Kamis, 19 Januari 2012

Anak INDIGO

BEBERAPA anak memperlihatkan kecenderungan bisa "melihat" kejadian yang akan datang, memiliki kesadaran lebih tinggi dibandingkan dengan anak seusianya. Mereka dikenal dengan sebutan anak indigo. Meski terkadang bersikap lebih matang ketimbang anak seusianya, buah hati kita itu tetap harus diperlakukan sebagai anak-anak sesuai usianya.

"Mami, jangan menginap di hotel itu. Aku mencium bau darah kematian." Itulah anjuran seorang anak berusia taman kanak-kanak (TK) manakala keluarganya memutuskan menginap di sebuah hotel berbintang di Jakarta. Karena sang mami paham betul setiap apa yang disampaikan anaknya selalu benar, mereka pun batal menginap dan mengarahkan kendaraannya menuju hotel lain. Tak berapa lama kemudian hotel itu meledak! Darah mengalir, korban bergelimangan. Meluluhlantakkan semua yang ada.

Itu hanya satu cerita kecil dari begitu banyak cerita tentang keistimewaan anak indigo. Pada kasus lain menunjukkan, seorang anak kecil yang disinyalir indigo, mampu menceritakan secara detail tentang keberadaan kakek mereka. Padahal, anak tersebut lahir setelah sang kakek lama meninggal.

Menurut psikolog Yuni Megarini, S.Psi., anak indigo bisa disebut juga anak gifted (luar biasa). Intuisinya sangat tajam. Dia bisa melihat sesuatu yang tidak dilihat orang lain. Anak indigo juga bisa merasakan sesuatu yang tidak dirasakan orang lain. Semacam kemampuan indra keenam (sixth sense) yang tidak dimiliki setiap anak dan setiap orang.

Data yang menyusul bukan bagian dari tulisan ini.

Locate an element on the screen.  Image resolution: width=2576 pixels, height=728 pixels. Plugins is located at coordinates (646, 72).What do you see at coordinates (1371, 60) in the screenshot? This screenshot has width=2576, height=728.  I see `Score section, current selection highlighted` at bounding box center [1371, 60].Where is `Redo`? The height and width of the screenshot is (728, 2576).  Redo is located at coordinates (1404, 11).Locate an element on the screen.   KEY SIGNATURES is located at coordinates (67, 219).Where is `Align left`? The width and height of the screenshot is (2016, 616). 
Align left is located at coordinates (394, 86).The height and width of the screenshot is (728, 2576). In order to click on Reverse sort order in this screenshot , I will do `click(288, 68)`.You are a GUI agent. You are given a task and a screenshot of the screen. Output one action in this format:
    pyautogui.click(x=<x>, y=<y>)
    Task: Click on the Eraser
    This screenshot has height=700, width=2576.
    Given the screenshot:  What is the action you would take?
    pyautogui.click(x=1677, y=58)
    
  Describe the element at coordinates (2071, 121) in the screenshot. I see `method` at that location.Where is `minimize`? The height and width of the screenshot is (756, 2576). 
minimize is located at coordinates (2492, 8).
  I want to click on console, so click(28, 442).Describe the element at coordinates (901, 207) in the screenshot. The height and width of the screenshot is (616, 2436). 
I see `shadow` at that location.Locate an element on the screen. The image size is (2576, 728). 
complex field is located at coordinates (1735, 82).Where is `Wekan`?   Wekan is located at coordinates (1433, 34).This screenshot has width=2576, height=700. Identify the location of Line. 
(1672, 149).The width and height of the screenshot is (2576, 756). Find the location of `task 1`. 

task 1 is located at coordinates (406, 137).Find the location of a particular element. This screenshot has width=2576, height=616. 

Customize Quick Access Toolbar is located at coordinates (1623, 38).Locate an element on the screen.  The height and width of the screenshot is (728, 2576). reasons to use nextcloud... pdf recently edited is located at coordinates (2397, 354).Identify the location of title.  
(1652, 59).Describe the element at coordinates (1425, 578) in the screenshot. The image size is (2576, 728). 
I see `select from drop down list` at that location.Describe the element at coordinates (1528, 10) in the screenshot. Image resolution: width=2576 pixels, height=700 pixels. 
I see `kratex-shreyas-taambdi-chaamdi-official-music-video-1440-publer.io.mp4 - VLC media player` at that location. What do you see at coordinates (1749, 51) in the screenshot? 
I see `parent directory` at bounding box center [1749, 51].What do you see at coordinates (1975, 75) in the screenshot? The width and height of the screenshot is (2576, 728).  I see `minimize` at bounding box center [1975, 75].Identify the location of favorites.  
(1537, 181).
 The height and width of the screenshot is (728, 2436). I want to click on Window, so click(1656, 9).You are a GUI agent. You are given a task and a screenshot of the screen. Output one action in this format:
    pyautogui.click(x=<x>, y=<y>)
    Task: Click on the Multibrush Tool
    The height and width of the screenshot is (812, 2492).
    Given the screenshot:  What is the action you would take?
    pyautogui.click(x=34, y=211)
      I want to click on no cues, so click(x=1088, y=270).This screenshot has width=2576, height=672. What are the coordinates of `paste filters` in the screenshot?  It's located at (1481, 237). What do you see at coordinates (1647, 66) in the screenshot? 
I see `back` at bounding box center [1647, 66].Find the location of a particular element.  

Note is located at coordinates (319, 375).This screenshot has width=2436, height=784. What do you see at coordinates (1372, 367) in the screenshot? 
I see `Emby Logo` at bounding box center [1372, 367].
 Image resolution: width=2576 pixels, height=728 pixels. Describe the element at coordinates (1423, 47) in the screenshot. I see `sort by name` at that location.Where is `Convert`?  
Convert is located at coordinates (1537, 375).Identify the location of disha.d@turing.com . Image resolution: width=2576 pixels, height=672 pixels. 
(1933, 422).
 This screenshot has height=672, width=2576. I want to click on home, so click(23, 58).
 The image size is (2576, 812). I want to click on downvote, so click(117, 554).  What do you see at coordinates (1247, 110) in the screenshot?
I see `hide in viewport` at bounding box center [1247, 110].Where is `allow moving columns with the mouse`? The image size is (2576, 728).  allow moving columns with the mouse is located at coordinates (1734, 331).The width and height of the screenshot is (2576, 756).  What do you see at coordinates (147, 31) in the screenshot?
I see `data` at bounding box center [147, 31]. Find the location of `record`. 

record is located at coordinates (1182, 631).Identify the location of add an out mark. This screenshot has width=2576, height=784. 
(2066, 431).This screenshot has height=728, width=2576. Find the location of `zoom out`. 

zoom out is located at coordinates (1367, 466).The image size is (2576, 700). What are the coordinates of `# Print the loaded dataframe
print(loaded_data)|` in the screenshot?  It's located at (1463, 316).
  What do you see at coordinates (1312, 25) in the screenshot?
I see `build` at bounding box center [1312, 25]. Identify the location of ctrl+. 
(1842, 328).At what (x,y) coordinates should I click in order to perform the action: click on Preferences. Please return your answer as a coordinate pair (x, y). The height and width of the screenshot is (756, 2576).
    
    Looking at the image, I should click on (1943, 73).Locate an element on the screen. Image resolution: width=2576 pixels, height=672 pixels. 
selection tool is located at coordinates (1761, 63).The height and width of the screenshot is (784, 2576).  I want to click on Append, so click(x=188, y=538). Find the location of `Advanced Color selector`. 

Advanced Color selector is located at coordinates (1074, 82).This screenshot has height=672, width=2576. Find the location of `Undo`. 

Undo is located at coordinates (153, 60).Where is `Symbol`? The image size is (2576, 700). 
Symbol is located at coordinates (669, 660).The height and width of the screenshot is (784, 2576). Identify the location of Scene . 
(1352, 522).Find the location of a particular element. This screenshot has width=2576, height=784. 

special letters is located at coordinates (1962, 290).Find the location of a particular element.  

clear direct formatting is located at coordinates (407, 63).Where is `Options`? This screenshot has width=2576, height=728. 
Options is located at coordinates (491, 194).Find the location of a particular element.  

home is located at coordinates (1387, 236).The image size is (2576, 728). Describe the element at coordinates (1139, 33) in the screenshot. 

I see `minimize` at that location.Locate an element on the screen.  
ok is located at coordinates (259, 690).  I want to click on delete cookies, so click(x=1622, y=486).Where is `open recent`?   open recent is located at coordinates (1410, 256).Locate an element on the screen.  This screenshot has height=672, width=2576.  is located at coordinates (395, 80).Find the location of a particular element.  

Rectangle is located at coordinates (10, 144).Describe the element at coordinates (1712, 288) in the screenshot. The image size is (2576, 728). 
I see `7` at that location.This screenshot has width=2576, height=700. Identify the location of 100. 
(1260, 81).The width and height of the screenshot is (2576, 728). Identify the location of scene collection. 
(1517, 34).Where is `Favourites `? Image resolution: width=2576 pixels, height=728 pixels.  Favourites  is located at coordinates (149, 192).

Anak indigo menurut Yuni memiliki roh yang sudah matang (old soul) sehingga dalam keseharian, tidak jarang memperlihatkan sifat orang yang sudah dewasa atau tua. Anak-anak ini memiliki kesadaran yang lebih tinggi daripada kebanyakan orang. Mereka juga mengenal betul siapa diri dan tujuan hidup mereka. Malah sering kali anak indigo tidak mau diperlakukan seperti anak kecil dan tak mau mengikuti tata cara maupun prosedur yang ada.

"Karena kecenderungannya seperti ini, sering kali orang menganggap anak indigo sebagai anak yang menderita ‘kelainan’. ‘Kelainan’ di sini bukan berarti berkelainan tetapi beda karena justru pada dasarnya anak indigo secara fisik adalah anak-anak," ujar Yuni.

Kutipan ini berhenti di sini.